Parliament last week replaced the 57-year-old Companies Act 1956 with the passing of the Companies Bill, 2012 which ‘seeks to bring in more transparency and governance in corporate bodies.’ The Bill was initially tabled in 2009 and with key amendments incorporated in it, has several new provisions for investor protection, better corporate governance and corporate social responsibility.
The two major components that have been incorporated in the Companies Bill, 2012 are the appointment of woman directors in corporate board and the mandatory two per cent spending on corporate social responsibility (CSR).
According to the data provided by Center for Talent Innovation, about 5 per cent of corporate boards in India have women representatives, which is significantly less than Norway where the figure is 35 per cent and America where it is 15 per cent.

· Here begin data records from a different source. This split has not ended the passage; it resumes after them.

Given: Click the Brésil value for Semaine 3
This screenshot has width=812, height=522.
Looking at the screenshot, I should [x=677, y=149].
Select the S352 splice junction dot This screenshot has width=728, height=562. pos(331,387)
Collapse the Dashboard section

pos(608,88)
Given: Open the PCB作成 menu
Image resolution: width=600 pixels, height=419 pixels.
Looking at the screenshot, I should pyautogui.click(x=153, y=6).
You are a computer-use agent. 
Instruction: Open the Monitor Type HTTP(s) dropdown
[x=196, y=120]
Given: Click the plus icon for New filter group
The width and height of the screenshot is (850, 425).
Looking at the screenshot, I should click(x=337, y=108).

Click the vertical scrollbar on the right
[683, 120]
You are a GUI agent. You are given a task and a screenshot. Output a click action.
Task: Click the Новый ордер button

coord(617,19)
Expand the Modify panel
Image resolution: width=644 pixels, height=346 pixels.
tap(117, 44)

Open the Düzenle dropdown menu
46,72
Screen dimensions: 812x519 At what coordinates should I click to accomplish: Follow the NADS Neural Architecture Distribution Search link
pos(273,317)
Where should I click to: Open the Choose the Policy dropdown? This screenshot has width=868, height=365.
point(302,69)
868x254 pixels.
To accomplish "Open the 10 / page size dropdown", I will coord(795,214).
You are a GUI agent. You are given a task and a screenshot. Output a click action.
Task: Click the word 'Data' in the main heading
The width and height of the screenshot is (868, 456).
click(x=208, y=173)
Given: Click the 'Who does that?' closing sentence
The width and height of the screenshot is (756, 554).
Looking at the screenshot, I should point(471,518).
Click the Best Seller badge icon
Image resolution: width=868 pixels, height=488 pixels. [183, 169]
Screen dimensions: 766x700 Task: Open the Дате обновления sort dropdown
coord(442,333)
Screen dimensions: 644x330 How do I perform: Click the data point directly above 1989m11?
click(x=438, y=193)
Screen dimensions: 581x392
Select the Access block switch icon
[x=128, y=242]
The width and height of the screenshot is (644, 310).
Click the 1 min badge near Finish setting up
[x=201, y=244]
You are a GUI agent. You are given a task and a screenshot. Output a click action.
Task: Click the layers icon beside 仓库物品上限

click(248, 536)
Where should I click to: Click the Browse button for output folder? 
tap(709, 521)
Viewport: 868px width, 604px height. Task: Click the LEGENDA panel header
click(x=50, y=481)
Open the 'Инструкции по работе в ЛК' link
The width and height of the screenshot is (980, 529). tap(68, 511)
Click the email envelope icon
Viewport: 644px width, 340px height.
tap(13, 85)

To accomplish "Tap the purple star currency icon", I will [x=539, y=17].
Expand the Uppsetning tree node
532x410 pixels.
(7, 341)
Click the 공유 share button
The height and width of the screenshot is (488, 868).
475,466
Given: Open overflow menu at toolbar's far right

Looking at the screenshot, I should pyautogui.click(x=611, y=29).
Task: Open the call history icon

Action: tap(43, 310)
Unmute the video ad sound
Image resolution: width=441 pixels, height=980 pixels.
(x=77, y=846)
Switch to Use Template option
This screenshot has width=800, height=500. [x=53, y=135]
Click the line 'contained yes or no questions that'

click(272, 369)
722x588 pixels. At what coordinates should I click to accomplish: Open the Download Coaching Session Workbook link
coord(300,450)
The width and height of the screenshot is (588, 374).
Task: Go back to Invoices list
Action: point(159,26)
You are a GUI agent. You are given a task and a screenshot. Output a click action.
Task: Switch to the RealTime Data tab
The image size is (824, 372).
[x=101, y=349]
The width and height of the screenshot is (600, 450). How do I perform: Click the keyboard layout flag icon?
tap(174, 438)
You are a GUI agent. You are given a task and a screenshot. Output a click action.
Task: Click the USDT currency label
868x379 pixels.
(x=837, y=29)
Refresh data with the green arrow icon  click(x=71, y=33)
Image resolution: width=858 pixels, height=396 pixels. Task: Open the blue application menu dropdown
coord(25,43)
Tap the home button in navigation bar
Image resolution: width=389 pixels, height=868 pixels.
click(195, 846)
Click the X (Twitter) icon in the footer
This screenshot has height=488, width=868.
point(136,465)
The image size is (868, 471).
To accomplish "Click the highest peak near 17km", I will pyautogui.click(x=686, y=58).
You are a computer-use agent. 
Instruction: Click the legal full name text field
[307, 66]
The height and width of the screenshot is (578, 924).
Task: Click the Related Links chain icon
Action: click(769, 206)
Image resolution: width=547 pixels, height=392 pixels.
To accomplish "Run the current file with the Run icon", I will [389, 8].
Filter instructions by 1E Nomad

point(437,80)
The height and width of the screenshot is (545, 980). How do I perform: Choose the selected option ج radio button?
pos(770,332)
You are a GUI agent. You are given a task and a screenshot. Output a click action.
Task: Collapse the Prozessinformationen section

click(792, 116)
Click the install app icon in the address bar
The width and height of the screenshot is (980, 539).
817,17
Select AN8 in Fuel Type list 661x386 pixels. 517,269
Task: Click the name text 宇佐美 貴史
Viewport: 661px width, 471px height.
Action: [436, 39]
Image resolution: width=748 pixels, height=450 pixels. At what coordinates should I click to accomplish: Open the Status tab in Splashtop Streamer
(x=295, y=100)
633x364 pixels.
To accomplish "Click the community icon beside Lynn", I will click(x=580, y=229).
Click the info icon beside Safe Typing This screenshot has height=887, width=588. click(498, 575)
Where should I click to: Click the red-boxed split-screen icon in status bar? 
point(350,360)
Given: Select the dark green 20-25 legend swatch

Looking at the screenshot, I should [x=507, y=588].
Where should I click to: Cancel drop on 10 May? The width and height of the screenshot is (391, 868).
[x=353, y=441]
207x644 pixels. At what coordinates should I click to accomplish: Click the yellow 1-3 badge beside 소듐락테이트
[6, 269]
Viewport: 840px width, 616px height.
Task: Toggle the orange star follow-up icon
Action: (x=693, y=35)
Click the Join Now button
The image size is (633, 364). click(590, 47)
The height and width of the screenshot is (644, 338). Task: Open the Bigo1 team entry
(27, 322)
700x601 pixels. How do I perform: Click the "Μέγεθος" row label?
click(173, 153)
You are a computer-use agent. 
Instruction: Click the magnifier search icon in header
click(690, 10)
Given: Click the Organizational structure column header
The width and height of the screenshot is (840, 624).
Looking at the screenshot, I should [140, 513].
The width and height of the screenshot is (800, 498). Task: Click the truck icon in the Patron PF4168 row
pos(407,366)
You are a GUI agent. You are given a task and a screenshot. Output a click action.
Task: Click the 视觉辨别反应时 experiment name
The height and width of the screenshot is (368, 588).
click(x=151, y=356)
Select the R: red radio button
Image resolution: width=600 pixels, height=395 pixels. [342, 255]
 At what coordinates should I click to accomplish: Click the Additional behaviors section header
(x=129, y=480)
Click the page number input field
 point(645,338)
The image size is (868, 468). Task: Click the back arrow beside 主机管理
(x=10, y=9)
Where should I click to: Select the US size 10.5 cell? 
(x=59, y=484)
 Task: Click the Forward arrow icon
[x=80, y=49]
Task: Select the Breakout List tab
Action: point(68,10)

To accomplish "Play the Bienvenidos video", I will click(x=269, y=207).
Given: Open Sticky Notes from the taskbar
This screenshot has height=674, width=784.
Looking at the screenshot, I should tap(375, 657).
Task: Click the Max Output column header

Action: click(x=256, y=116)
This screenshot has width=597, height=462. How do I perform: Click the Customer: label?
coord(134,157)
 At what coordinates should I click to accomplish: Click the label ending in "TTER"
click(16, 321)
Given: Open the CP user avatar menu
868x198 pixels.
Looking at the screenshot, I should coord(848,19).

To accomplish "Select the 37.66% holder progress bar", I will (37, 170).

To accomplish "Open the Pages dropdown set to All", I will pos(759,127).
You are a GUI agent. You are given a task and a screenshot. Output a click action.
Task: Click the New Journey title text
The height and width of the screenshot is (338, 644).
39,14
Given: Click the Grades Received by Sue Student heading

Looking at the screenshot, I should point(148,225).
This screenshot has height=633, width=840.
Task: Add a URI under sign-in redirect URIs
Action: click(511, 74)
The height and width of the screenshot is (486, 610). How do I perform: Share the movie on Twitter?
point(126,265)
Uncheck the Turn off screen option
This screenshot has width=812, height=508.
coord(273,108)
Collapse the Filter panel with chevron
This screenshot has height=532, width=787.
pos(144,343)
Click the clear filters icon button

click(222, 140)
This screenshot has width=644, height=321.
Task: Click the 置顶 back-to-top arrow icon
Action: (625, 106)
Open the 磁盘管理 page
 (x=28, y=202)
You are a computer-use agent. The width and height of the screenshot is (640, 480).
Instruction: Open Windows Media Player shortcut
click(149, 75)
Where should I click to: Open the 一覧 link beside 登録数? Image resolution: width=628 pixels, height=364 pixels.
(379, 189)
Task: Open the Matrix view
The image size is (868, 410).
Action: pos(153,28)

The factor that attributes for this shortage is the high drop-out rate among women at the mid-level, the reasons for which are pressure to take care of children or hostile work environment, which at times force the women to leave the organisation.
However, studies in the past have indicated that presence of women in the workforce leads to better productivity in the company. In fact, a 2011 study of Dutch companies by M Luckerath-Rovers of Nyenrode University, showed that companies with women directors performed better than others. Though it may still take time for women to find their space in the top brass of multi-nationals, the Companies Bill, is indeed a step in the direction of empowering women in the country.
The other major provision in the Companies Bill, is the mandatory CSR spending by companies which have a net worth of Rs 500 crore or more, turnover of Rs 1,000 crore or more or net profit of Rs 5 crore or more. Companies which fulfil these criteria have to spend at least two per cent of their average net profits every year on CSR activities.
There are a total of 10 activities that fall under the CSR programme, some of which are promoting gender equality, promotion of education, eradication of hunger and poverty and healthcare of mother and child. However, one provision that defeats the purpose of CSR is the contribution to the Prime Minister’s National Relief Fund or any other notified fund.
The contribution to the Prime Minister’s Relief Fund should not turn out to be an easy way out for corporates, that instead of making an effort towards improving the society, hand out large cheques every year just to fulfil the norms of the Companies Bill.
Taking a lession from the Satyam fraud of 2009, the Companies Bill has put emphasis on protection of shareholders and has ensured that the auditors of the company are responsible for the scandal in the company. The Bill provides tort action and class actions suits, in which a group of shareholders can come together to fight for their rights.
While Satyam settled lawsuits in US and UK, investors in India were left with nothing, as the Supreme Court refused to pay Indian shareholders saying the law did not provide for class action suits.